The Trap of Social Media
Trap Alert !
People transform their behavior if they are aware that they are being watched. In the current social media era, anyone can look at you always and that is a real fact.
You must have used diaries in the past to record your thoughts when you didn’t encounter social media. Even if you spoke out and dropped your pens, your thoughts never reached an audience bigger than your friend circle or close family members. Even your peers who may desire to keep tabs on you were not able to track your career decisions like they can today.
Developing personal brands turned everyone into a public relations professional. Also, high-risk averseness is observed among public firms. Thanks to social media, you now need to justify the big risky career moves to your friends and even your neighbor (if you have added them on Facebook or Instagram). Believe it or not, social media has transformed us into beings who constantly seek approval from others.

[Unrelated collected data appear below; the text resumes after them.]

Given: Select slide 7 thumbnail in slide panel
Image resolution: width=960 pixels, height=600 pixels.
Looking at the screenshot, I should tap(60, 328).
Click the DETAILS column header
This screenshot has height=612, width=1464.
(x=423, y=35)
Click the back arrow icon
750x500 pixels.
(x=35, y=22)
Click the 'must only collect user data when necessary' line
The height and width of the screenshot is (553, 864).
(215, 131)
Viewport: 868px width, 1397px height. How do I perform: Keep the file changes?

Public firms and individuals active on social media are being watched always. For public organizations, the assessment occurs in the real-time transition of the stock market ticker. We are judged on social media based on our social status, comments, and likes. Similar to the stock market, your social status varies every time you post content online. Your status will rise considerably if you post a picture of your six-pack abs on a popular beach in Dubai. Backroom gossip would immediately begin as soon as you tell your peers that you’re leaving a company to join a multinational company that is worth billions of dollars.
A point to ponder is that 24-hour access to social media has surely over-socialized us. Your every action can be criticized and you, therefore, try to use filters in your pictures and write sophisticated language on social media to show off to your friends. Now it takes just one single tweet that can end your career and damage your Google search results. By developing an online audience full of critics, all those eyes have changed you considerably. Psychologists term this the “Hawthorne Effect”. It states that individuals tend to change their behavior if they know they are constantly under surveillance.
Takeaway
Social media has also reduced our capability to take big risks since we always need to justify our choices. Social media has transformed us into objects of criticism. My simple advice is to only spend a limited time on social media. If you make it a habit to spend at least 2 to 3 hours on social media, then it can have devastating consequences. The best option is to keep it to yourself whatever decision you are taking in your life. But don’t completely quit it since social media also is a good source of news information.